Tuesday, September 03, 2013

Absent Dictators

I didn’t learn much about the history or composition of Libya until fairly recently. But its current anarchic state seems almost inevitable in retrospect. Fiercely tribal and inheriting a giant arsenal, with a central state damaged by civil war and the purges:
Mutinying security men have taken over oil ports on the Mediterranean and are seeking to sell crude oil on the black market. Ali Zeidan, Libya’s Prime Minister, has threatened to “bomb from the air and the sea” any oil tanker trying to pick up the illicit oil from the oil terminal guards, who are mostly former rebels who overthrew Muammar Gaddafi and have been on strike over low pay and alleged government corruption since July.

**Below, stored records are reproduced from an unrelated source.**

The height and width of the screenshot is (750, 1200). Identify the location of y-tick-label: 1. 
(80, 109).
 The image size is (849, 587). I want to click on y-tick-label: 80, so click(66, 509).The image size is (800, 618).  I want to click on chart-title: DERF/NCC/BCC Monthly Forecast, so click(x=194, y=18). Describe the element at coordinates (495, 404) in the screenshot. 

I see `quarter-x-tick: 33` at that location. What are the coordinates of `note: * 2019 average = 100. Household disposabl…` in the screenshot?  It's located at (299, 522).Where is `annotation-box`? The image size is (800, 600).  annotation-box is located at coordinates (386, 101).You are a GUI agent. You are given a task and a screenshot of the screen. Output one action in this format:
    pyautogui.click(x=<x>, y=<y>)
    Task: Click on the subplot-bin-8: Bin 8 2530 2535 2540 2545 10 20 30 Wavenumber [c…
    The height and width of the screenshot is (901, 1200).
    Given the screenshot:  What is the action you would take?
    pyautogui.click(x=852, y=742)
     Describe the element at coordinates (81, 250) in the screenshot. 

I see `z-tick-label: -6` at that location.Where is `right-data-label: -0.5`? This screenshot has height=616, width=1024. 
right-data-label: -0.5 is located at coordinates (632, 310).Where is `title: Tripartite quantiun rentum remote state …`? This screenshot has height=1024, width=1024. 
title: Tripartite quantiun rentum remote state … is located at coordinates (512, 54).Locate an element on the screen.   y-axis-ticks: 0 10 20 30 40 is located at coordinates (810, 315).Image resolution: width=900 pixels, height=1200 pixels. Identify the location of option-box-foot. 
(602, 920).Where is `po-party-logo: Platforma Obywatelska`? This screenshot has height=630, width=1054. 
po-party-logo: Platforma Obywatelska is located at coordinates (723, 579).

Remember the standard accusation that the US always sided with dictators? Proof positive that the US didn’t care about anything but its own interests, or so it was always taken. And I’ll grant that the powers-that-be don’t care about anything but their own short-term interests, but it seems ironic that supporting dictators might sometimes be humane. A cowed Gaddafi was fairly harmless—he didn’t go in for quite as many foreign adventures after Bush put the fear of the US into him, and seemed (wonder of wonders) willing to cooperate on some things. And life is certainly worse for Libyans with multiple tyrants quarreling instead of one.

Who knows about the long term--maybe the fighters will converge on a new system that everybody gets used to and keeps the place running smoothly with a little liberty and pursuit of happiness. Or maybe it will break up into groups that fight each other for centuries.

As I've said before, I hold no love for Gaddafi--I knew people who'd be alive today if not for his meddling. But the "progressive march of democracy" through the world so in vogue in my earlier years seems to over-reach a little now and then.

"You may not make an end of them at once, lest the wild beasts grow too numerous for you."